_Dataset rows_:
==============================

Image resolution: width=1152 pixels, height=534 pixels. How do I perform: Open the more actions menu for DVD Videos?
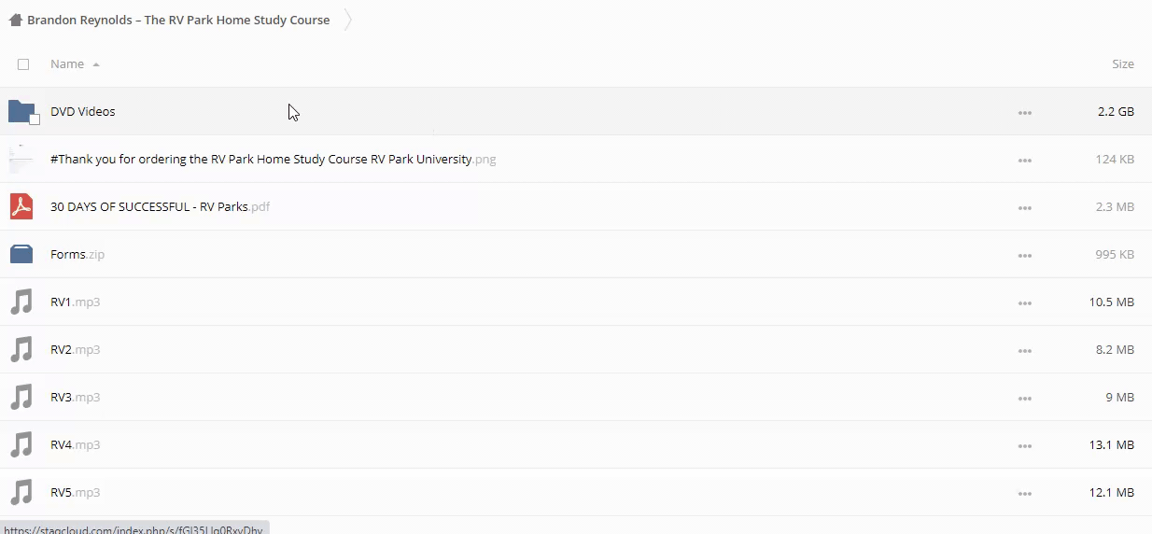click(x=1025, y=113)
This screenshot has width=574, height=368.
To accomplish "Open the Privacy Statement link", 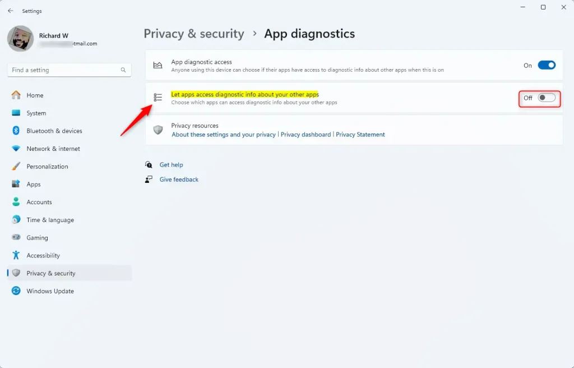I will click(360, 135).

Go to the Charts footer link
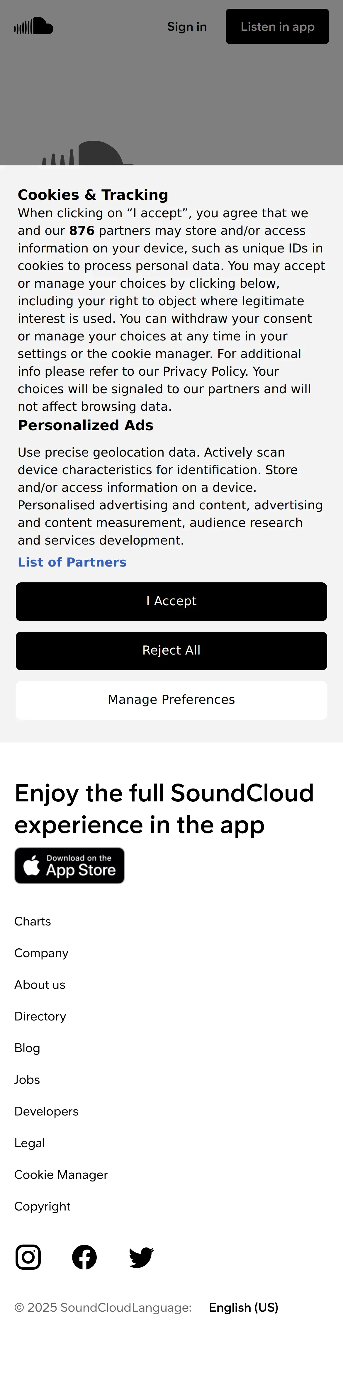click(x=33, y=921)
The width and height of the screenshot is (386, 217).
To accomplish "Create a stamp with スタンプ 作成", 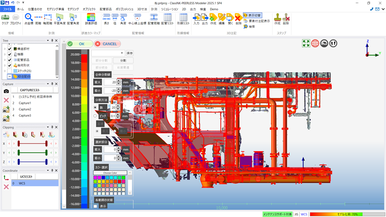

==============================

_Problem to work on_: Quote the rows from the line with "The width and" through the end of the rows, leaving out the pictures.

_Written response_:
The width and height of the screenshot is (386, 217).
To accomplish "Create a stamp with スタンプ 作成", 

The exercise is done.